Turns out 3D printers are good for way more than just wowing your friends. An 83-year-old woman with a bone-wasting infection became the recipient of the world’s first successful 3D-printed jawbone implant last year, the BBC reported on Monday.
The surgery took place in June, but the news of the medical breakthrough was first reported over the weekend, now that the patient has had time to successfully heal with no reported adverse effects.
As the BBC quoted the lead scientist involved in the operation:
“Shortly after waking up from the anaesthetics the patient spoke a few words, and the day after the patient was able to swallow again,” said Dr Jules Poukens from Hasselt University, who led the surgical team, “The new treatment is a world premiere because it concerns the first patient-specific implant in replacement of the entire lower jaw.”
Hasselt University’s Biomedical Research Institute achieved the medical first. But the university couldn’t have done it without Belgium 3D-printing company LayerWise, which fabricated the custom jawbone implant out of titanium powder, heated and fused together layer-by-layer with a laser from the company’s 3D printer. LayerWise is a firm founded in 2008 to lead the way in the burgeoning field of 3D printing, also known as “additive manufacturing” (AM).
LayerWise explained its AM process to create the jaw bone in a news release proudly touting the company’s accomplishment:
A high‐precision laser selectively heats metal powder particles, in order to quickly and fully melt to properly attach to the previous layer without glue or binder liquid. As layers are built successively, AM hardly faces any restrictions to produce the complex lower jaw implant structure. AM is used to print functional implant shapes that otherwise require multiple metalworking steps or even cannot be produced any other way.

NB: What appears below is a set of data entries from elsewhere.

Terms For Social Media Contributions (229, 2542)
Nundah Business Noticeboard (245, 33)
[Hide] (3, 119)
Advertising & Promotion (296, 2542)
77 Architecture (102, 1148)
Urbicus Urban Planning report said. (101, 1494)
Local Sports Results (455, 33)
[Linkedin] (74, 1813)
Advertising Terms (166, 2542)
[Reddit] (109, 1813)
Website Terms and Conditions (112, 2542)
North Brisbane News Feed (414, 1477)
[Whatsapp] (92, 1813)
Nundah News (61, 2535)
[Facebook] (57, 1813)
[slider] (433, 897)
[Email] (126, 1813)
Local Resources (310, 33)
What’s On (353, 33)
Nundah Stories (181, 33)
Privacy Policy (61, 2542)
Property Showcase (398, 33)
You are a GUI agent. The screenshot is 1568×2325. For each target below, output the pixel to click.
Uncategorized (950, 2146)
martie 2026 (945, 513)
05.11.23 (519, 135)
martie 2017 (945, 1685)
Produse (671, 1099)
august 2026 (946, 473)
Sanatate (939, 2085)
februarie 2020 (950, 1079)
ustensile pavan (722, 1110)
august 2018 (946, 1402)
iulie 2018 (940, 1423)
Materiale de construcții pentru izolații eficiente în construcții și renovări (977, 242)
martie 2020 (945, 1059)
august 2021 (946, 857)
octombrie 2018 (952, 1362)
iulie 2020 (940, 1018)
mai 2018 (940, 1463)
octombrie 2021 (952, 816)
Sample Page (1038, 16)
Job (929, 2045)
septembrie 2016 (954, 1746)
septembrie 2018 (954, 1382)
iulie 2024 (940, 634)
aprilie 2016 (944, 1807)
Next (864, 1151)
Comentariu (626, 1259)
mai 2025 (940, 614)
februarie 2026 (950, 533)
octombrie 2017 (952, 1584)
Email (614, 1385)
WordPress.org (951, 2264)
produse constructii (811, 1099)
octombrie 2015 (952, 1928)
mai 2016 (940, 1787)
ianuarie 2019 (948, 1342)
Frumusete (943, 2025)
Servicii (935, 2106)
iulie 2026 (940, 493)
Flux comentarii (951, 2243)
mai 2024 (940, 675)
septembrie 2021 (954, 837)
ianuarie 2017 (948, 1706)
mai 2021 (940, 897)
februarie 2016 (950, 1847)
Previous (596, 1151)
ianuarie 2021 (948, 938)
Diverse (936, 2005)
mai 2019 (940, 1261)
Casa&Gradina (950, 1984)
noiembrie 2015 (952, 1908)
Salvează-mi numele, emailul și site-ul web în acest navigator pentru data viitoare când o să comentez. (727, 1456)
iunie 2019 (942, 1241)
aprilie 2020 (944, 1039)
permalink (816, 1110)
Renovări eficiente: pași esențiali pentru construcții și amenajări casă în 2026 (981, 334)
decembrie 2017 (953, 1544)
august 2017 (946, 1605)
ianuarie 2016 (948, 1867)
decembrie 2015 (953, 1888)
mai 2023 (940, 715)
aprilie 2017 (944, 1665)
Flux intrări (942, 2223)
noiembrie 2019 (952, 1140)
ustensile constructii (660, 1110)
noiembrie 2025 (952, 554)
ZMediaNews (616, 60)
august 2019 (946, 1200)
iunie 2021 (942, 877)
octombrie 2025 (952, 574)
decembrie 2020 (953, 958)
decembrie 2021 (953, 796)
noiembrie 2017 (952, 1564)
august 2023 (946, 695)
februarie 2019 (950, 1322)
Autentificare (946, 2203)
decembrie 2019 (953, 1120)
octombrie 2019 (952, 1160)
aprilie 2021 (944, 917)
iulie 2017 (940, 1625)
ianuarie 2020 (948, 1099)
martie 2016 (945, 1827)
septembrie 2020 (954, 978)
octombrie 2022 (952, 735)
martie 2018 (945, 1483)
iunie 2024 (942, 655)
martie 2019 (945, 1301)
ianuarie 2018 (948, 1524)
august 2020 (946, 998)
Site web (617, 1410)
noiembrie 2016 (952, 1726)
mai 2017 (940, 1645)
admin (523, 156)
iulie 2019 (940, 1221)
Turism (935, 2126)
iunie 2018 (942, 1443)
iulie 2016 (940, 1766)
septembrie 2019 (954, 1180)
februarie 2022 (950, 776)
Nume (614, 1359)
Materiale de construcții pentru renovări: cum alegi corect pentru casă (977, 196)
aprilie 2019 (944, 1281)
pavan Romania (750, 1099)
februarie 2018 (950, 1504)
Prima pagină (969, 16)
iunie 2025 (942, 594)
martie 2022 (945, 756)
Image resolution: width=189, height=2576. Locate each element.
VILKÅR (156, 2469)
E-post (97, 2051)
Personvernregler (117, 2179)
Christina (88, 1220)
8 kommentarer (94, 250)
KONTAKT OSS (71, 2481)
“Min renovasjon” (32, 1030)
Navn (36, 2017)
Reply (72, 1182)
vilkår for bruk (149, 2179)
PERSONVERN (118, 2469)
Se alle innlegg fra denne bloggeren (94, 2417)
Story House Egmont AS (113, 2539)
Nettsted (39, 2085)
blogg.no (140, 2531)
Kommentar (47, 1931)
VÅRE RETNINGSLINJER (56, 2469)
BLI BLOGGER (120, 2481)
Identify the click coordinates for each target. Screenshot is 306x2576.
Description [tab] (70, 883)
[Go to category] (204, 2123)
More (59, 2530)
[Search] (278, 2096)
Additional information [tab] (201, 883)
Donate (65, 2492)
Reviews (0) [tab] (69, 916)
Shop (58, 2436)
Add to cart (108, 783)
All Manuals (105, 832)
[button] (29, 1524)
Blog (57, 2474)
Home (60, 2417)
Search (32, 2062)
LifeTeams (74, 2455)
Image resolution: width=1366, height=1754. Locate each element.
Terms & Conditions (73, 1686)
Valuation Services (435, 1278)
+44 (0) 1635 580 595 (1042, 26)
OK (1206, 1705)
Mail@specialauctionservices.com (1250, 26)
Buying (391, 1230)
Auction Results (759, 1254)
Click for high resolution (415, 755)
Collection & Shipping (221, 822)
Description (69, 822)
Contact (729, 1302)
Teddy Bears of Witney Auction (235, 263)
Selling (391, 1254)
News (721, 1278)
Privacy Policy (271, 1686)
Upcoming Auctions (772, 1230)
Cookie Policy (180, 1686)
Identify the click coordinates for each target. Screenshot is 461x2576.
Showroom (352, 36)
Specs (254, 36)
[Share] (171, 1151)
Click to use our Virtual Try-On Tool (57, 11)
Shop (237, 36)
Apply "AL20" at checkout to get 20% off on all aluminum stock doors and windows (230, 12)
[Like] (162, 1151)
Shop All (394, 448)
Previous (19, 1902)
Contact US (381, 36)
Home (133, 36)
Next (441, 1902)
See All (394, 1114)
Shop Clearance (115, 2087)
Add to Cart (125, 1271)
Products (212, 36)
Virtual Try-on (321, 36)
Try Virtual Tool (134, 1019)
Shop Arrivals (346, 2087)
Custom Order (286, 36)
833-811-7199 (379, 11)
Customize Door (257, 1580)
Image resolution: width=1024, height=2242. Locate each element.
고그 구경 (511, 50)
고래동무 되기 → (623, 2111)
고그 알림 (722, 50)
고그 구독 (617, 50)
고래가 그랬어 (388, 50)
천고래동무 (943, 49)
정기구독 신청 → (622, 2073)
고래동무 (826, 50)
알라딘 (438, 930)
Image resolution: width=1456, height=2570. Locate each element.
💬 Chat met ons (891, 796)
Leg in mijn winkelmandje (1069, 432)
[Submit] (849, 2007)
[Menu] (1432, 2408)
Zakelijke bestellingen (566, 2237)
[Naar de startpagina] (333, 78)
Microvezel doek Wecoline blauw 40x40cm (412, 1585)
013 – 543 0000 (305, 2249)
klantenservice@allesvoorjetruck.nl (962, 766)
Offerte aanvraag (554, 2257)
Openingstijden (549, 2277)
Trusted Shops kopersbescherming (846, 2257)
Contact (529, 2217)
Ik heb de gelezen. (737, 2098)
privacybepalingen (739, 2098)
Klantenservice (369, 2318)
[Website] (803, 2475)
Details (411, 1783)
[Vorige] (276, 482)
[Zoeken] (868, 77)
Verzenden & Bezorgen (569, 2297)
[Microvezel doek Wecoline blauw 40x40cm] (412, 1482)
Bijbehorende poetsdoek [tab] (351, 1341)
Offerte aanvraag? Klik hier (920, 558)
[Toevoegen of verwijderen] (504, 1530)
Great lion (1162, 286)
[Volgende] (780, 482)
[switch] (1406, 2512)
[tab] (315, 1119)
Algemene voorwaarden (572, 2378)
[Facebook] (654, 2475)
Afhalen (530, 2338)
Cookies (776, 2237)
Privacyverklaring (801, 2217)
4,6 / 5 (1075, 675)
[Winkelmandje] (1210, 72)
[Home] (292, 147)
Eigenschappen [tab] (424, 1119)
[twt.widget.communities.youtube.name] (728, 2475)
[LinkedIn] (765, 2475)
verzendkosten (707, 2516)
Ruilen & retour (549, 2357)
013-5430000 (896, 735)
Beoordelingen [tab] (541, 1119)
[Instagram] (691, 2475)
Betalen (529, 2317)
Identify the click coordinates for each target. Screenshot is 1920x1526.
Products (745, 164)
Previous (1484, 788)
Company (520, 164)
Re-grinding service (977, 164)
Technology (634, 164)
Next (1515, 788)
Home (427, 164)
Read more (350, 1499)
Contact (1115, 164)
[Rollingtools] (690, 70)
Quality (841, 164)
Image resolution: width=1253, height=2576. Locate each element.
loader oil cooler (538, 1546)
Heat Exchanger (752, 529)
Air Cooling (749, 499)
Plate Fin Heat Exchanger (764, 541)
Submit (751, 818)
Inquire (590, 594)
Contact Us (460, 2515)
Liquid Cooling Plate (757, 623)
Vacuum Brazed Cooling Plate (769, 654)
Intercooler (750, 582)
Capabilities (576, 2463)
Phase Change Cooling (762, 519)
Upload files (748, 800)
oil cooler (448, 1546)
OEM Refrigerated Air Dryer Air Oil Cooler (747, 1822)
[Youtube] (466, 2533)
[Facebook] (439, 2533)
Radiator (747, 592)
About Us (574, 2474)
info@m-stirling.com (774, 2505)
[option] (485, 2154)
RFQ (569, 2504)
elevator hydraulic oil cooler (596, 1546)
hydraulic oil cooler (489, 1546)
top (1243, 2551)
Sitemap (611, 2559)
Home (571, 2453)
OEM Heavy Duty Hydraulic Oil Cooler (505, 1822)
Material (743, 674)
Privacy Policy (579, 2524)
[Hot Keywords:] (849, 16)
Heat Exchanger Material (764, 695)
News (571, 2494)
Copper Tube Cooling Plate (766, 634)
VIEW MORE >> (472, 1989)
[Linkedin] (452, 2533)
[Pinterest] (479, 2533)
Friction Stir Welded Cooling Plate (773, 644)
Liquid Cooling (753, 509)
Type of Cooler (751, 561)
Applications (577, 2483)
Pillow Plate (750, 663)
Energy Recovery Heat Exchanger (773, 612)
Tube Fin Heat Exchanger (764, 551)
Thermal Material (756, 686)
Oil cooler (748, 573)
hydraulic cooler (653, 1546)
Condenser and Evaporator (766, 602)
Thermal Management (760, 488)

“The building process took less than 12 hours,” said Peter Mercelis, founder and managing director at LayerWise, in an email to TPM, “The most difficult part was the combination of different techniques (printing process, CNC finishing of screw holes, digitally controlled coating process).”
See video of the fabrication process here:
Mercelis also credited Hasselt University’s Dr. Poukens with creating the idea for the fabricated jawbone implant, calling him a “a pioneer in the use of digitally designed medical implants.”
Indeed, Poukens previously performed a successful custom cranial implant surgery in 2007, installing a titanium plate into the skull of a young girl who lost a big chunk of the bone in a car wreck. That implant, fabricated by Fruth Innovative Technologien in Germany using an Arcam machine, was created in a similar process to the jawbone, using an electron beam gun to melt titanium powder into the necessary shape and size to perfectly match the missing piece of the girl’s skull.
But the jawbone was an even more complex and delicate operation.
“Fragments of bones have been replaced in the past, but this is the first case of a complete bone being replaced with a printed implant,” Mercelis told TPM.
Indeed, the entire operation isn’t even finished yet: Surgeons still have to go back into the patient’s jaw and remove “healing implants” located in the fabricated jawbone and then attach a dental bridge to the resulting holes, according to the BBC. The dental bridge will eventually be used to attach a set of false teeth, allowing the patient to chew again as normal.
One minor downside: The jawbone, though designed to be as lightweight as possible given the constraints of the titanium, is still heavier than actual bone at 107 grams, though only by one-third.
Still, there’s little denying that the 3D printing technology is of keen interest to the medical community and industry. Over the past three years alone, 3D printed implants have popped up as alternatives to dental implants, hearing aids and other orthopedic and cranial implants.
LayerWise’s founder Mercelis is confident his company will be among those spearheading the charge, including developing “implants integrating porous materials that allow integration with the patient’s own bone, biodegradable implants incorporating human bone cells and large scale application of Additive Manufacturing for the production of standard orthopedic implants.”